I have worked for the same nonprofit for almost three years. My annual review will be in early August. In my annual review last August, my supervisor, who had only been in that position for about six months, was positive and complimentary about my work and had little constructive criticism.

Toward the end of the review, she noted my salary and commented (paraphrased) "Oh my, that's almost what I make -- that just won't do." Following the review, I received a small cost of living increase of 3 percent, whereas I had received a sizeable increase the year before from a supervisor who had observed my work for the full year.

I recently spoke with one of my colleagues and they said that what she said was illegal. Is this true? If so, I don't really want to do anything since it's been so long but I want to be more informed for my review this year as to the parameters of what can and cannot be said or done by a supervisor in an annual review.

I have been in the employee relations field for a long time and I have heard of people doing many inappropriate things, but this is definitely a new one. If this incident is representative of your supervisor's approach to other workplace matters, I truly feel for you.

Your supervisor appears to be missing a critical filter between her thoughts and speech. And certainly her decision to give you a lower pay increase than the previous year -- if truly based solely upon her own salary -- is questionable. Yet, unless she singled you out for a lower pay increase because of your race, ethnicity, age, sex or other protected category, I am unable to think of a basis on which what she said or did is illegal.

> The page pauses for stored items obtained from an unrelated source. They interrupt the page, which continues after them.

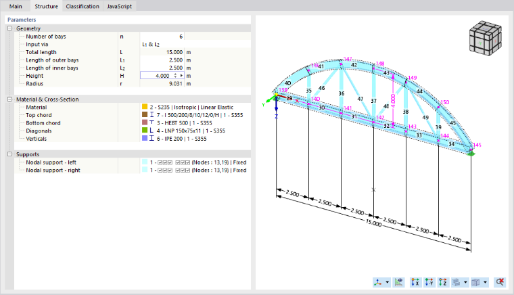Screen dimensions: 514x295
Task: Collapse the Material & Cross-Section section
Action: pyautogui.click(x=10, y=99)
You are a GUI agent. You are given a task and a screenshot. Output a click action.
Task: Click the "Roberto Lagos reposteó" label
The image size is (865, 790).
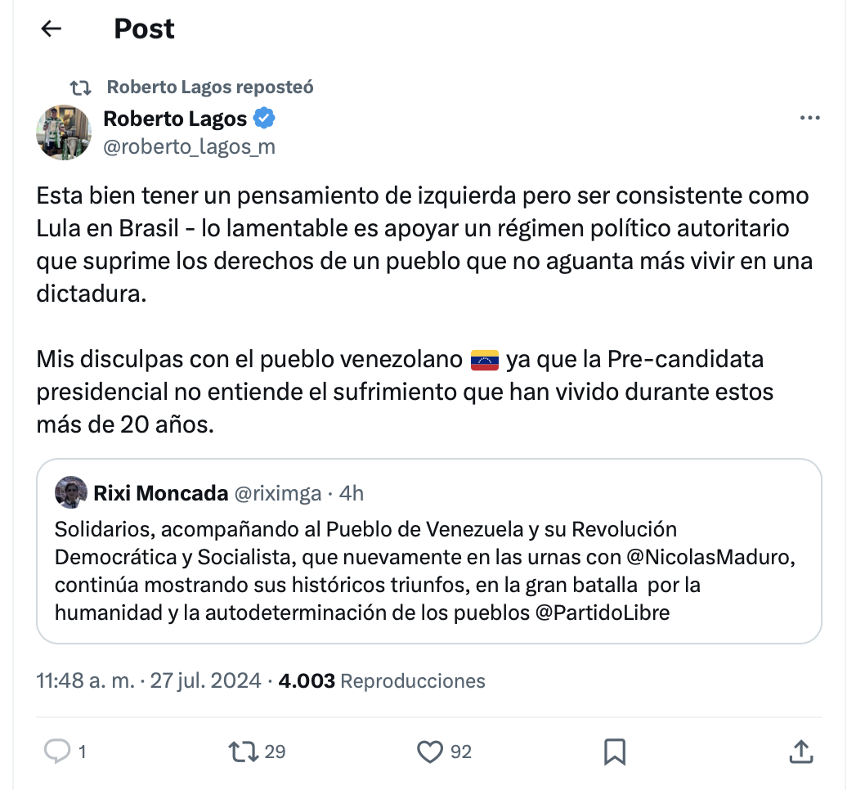[x=210, y=87]

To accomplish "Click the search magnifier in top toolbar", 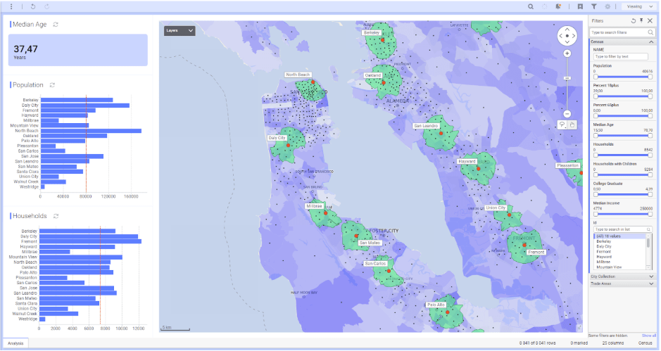I will [x=531, y=6].
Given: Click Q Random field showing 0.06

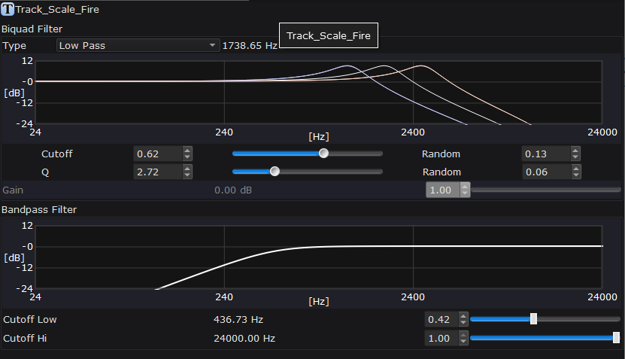Looking at the screenshot, I should [545, 172].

It is not unusual for organizations to establish salary ranges or caps. Once an employee reaches the cap for his or her job, the reasoning goes, she will receive adjustments only for cost of living or changes in the market for that position. Employers who do this are seeking to establish some parity in their pay scales and conserve money without the risk of losing valuable talent to another company willing to pay more.

Some employers -- although not very many outside of the government -- actually reveal the salary ranges for their jobs, which can help employees trying to sort out their best path for advancement in the organization or wondering how their compensation might stack up against that of their peers.

I would hardly characterize what your supervisor did in such reasonable terms. And you have every right to be offended and angry. My point is just that the law does not protect against this.

This does not mean that you are powerless, and you are wise to think ahead about your approach to this year's review. Rather than waiting to hear what your supervisor has to say about your performance, evaluate yourself. Then schedule a meeting with your supervisor to provide her with your self-appraisal and your corresponding suggestion for a pay increase. Make sure that you emphasize specific accomplishments, if possible including their monetary value to the organization.

You will thereby ensure that your supervisor is fully informed regarding your performance when the time comes for your annual appraisal. Of course, there is no guarantee that she will be fair, especially if her working assumption is that you should be making less than her. If you are disappointed by your pay increase again this year, tell her so, and ask her for her rationale.

If she sticks with her 2006 story, you should consider appealing the issue to her supervisor or to your human resources department.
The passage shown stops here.